On Friday afternoon one of the companies, Silent Circle, posted further explanation of its argument. Basically it comes down to this: While it may be possible to encrypt the contents of e-mail to prevent someone else from reading it, there is no way for an e-mail provider to secure the information about who is communicating with whom. Over the past few months it has become clear that this information may be as desirable as the content of the messages themselves.
This has always been a potential vulnerability with e-mail, but one that was difficult to exploit until relatively recently, wrote Louis Kowolowski, SIlent Circle’s technical operations manager, on the company’s blog:
In the past, securing the body of the message was sufficient. The tools and techniques used for snooping were not on a large enough scale to allow the metadata to be useful. With the tapping of backbone internet providers, interested parties can now see all traffic on the internet. The days where it was possible for two people to have a truly private conversation over e-mail, if they ever existed, are long over.
There are two technical issues that lead to this insecurity. The first is that encrypted messages are sent by the recipient and the sender exchanging encryption keys–tools that scramble a message and allow only the intended recipient to unscramble it. To do this, both parties need to be online whenever a message is sent. This is not how people use e-mail. Second, current technical standards for e-mail require that some information remain unencrypted, such as the identity of the people communicating, the time messages were sent, and the subject. “So, a PGP-encrypted message with the subject line ‘Pricing info for blasting caps’ may be sort of ridiculous,” writes Kowolowski.
There are some situations where this matters and others where it does not. E-mail can be secured if the only goal is to make sure no one can intercept sensitive information being passed along over it. One example is a company trying to protect its intellectual property. The parties aren’t worried about someone finding out they are in communication with one another. In other instances, such as activists organizing political activity, a record of who is communicating could be just as important as what they’re saying. In an analysis earlier this summer, for instance, an associate professor of sociology at Duke showed how simple information about which American dissidents were involved in which organizations during the 1700s could have led the British to Paul Revere’s door before he had a chance to ride.

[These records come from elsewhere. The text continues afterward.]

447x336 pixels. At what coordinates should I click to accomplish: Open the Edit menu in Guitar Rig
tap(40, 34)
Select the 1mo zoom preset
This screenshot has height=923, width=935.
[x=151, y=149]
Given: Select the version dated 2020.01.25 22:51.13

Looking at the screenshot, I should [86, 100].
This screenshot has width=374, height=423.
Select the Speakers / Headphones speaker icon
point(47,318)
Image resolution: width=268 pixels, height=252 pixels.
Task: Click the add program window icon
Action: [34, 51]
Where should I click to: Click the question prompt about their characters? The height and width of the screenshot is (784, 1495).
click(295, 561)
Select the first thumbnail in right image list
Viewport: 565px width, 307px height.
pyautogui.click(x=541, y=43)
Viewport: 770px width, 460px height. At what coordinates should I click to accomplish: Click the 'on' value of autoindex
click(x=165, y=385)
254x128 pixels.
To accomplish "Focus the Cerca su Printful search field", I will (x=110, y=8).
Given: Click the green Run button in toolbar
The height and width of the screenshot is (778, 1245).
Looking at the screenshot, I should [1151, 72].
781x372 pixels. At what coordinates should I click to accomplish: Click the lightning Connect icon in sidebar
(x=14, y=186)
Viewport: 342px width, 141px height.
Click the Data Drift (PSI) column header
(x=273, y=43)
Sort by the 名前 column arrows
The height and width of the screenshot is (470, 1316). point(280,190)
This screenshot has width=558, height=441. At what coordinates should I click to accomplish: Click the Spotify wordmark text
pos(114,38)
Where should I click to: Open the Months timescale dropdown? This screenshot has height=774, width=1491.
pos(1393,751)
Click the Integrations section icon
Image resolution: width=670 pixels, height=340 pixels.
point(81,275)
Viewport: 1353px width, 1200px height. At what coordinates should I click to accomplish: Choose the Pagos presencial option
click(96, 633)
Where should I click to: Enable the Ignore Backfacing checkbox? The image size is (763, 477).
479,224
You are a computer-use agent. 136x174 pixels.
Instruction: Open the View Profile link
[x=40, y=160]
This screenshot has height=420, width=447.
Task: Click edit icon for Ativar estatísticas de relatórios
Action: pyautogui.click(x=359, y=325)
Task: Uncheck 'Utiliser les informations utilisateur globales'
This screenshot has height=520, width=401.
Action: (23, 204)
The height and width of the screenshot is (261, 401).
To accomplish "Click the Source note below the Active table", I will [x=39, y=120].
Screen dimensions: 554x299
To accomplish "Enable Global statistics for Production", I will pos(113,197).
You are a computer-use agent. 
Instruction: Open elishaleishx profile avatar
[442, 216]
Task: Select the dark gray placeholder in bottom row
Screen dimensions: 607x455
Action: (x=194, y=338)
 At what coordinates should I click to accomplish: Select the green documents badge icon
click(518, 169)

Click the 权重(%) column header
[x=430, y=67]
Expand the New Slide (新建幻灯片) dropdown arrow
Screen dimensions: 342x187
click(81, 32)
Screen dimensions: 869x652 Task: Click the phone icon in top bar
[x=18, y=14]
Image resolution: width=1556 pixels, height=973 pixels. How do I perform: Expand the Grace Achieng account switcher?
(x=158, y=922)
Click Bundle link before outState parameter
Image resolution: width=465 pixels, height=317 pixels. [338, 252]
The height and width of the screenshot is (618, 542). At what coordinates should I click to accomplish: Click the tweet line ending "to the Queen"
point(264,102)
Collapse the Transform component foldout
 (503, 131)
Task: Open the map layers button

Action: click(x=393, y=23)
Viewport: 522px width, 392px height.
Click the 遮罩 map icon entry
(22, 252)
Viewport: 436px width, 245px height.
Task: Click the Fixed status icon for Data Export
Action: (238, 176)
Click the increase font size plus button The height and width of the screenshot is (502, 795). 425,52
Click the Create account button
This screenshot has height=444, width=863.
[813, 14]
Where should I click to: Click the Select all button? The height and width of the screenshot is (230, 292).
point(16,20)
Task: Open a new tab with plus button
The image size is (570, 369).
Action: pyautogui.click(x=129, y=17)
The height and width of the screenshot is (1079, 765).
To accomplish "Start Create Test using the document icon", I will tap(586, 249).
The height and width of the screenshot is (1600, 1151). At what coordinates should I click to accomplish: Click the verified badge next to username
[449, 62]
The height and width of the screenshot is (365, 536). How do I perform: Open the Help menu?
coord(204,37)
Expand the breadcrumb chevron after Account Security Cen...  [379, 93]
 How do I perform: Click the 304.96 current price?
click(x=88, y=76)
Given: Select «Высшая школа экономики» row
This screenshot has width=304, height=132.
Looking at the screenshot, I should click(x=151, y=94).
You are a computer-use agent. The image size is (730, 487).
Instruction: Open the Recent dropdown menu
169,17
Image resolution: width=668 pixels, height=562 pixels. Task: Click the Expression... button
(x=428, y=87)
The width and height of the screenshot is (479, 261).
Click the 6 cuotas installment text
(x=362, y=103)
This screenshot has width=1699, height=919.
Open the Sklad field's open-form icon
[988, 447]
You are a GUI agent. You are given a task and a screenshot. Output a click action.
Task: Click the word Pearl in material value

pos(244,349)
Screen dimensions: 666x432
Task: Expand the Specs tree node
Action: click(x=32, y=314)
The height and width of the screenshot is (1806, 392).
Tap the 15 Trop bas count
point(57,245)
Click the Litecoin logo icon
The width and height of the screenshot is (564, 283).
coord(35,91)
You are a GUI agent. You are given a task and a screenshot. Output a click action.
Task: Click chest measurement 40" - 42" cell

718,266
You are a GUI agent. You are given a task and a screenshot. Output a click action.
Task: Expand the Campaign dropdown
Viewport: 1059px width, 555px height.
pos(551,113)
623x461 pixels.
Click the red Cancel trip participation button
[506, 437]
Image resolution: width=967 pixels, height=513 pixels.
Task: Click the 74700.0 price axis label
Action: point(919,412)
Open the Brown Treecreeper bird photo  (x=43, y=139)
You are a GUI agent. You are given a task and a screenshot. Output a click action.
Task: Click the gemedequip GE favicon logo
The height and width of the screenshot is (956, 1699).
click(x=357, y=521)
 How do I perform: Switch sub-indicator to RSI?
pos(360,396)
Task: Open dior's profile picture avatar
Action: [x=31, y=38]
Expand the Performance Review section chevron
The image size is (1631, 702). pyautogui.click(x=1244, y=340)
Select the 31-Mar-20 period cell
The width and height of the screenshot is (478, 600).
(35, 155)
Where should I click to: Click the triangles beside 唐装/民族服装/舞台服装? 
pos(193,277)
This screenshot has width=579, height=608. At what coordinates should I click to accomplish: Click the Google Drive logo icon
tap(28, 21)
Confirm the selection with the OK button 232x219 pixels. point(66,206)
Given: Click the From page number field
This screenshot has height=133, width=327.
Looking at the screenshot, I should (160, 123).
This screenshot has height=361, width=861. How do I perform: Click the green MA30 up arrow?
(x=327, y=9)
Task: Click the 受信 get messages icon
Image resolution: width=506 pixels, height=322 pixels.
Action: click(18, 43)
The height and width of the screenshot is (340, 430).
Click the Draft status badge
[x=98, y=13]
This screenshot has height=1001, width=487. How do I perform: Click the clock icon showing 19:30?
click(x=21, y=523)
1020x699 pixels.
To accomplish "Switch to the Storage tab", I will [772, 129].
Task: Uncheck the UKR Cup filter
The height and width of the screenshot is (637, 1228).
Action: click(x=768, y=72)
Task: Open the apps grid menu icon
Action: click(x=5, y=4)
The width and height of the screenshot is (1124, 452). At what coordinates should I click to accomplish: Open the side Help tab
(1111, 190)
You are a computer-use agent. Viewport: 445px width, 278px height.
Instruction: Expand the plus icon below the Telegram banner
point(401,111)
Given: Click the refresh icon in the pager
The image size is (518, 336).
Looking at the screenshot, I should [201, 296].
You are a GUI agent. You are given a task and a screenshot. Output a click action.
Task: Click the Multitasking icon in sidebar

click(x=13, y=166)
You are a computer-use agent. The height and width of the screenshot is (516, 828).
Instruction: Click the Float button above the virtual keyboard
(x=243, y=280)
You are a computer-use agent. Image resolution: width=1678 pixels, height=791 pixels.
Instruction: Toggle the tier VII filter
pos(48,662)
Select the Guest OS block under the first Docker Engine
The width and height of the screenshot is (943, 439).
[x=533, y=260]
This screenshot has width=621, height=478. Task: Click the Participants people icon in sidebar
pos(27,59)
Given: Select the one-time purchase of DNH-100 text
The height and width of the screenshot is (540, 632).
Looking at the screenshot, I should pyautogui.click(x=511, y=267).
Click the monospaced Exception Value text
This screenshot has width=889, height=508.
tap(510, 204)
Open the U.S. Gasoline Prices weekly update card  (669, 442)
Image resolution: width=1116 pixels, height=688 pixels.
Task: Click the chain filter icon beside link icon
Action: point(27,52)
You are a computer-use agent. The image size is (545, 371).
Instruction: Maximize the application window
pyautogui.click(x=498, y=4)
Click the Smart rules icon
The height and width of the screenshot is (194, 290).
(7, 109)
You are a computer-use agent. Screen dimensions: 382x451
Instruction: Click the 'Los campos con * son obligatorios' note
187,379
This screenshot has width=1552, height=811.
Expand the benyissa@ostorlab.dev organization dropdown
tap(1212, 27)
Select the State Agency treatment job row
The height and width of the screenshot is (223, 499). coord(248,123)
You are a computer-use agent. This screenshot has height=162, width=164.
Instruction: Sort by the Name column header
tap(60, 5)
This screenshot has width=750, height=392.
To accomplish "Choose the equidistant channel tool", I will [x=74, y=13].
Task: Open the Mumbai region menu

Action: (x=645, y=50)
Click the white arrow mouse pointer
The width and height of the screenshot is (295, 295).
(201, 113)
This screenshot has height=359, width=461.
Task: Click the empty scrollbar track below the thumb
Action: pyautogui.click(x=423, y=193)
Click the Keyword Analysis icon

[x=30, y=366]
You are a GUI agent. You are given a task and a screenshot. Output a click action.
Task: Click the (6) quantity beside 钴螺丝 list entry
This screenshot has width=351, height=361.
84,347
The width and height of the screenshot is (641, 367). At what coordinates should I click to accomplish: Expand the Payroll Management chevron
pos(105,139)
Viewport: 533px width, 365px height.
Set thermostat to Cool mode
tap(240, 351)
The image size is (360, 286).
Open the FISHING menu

There is widespread agreement among security experts that digital privacy is much more complicated in the wake of recent discloses about the National Security Agency’s surveillance practices. Some believe that the challenges will simply serve as a way to spark innovation to solve those issues. But doing so with e-mail will likely require a change in the way that all links of the e-mail chain work. A single provider can’t make its communications secure, argues Kowolowski. It would take all of them.